Born January 17, 1921, Elisa Esther Habbema de Maia was captivated by physics and mathematics and wanted to become an engineer. The program, which was considered masculine, was forbidden. Then she discovered the university course of physics and, despite going against her father’s will, registered in 1940 at the National School of Philosophy (FNFi). She was already married to biologist Oswaldo Frota-Pessôa (1917–2010), with whom she had two children: Sonia, retired professor from the University of São Paulo, and Roberto, general surgeon.
In 1942, she became an assistant to physicist Joaquim da Costa Ribeiro (1906–1960) at FNFi, and continued until 1944 when she became a professor. In 1949, she was one of the founders of the Brazilian Center for Physics Research (CBPF).
She wrote, in collaboration with Neusa Margem (1926–2015), the first article about research carried out in the institution: “About the decay of the positive parity heavy meson,” which was published in 1950 in the magazine Anais da Academia Brasileira de Ciências (Annals of the Brazilian academy of sciences). In this project, they analyzed photographic plates, brought from the United States by physicist César Lattes, which registered the path of the pi meson, a particle that he had helped to discover and demonstrate its capacity to be detected in the first generation of particle accelerators. This type of experimental study consolidated the description of material components that were being discovered at that time.
At CBPF, she managed the Laboratory of Nuclear Emulsions until 1964. “They used photographic plates, coated with a layer of emulsion, exposed to cosmic rays on mountain tops, and later examined under microscope,” describes Sonia Frota-Pessoa. Without experimental physics laboratories at FNFi, the students of Elisa Frota-Pessôa did their internships in the teaching laboratory she established at CBPF along with physicist Jayme Tiomno (1920–2011), with whom she lived from 1951 until his death.
During the military regime, Frota-Pessôa and Tiomno transferred to the University of Brasília (UnB), taking students with them.
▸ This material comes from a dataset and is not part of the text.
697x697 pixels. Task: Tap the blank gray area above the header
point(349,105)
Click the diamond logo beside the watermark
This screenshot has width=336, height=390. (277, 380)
This did not last long. In that same year, they were among 223 professors who requested collective discharge in protest against political persecution. In 1969, she was given early retirement by the military regime at FNFi and was removed from CBPF, along with Tiomno. They went to work in Europe and the United States.
In 1980, the couple was readmitted to CBPF, where they continued their research and teaching. Reaching the age of retirement, Frota-Pessôa retired from CBPF in 1991 and received the title of Researcher Emeritus, and continued to work until 1995.
The physicist left behind two children, five granddaughters, and nine great-grandchildren, missing by very little the opportunity to know her great-great-granddaughter. The majority of them are following academic careers or are moving in this direction. The women of the family found open doors in choosing their paths. “Mom broke all of the taboos.”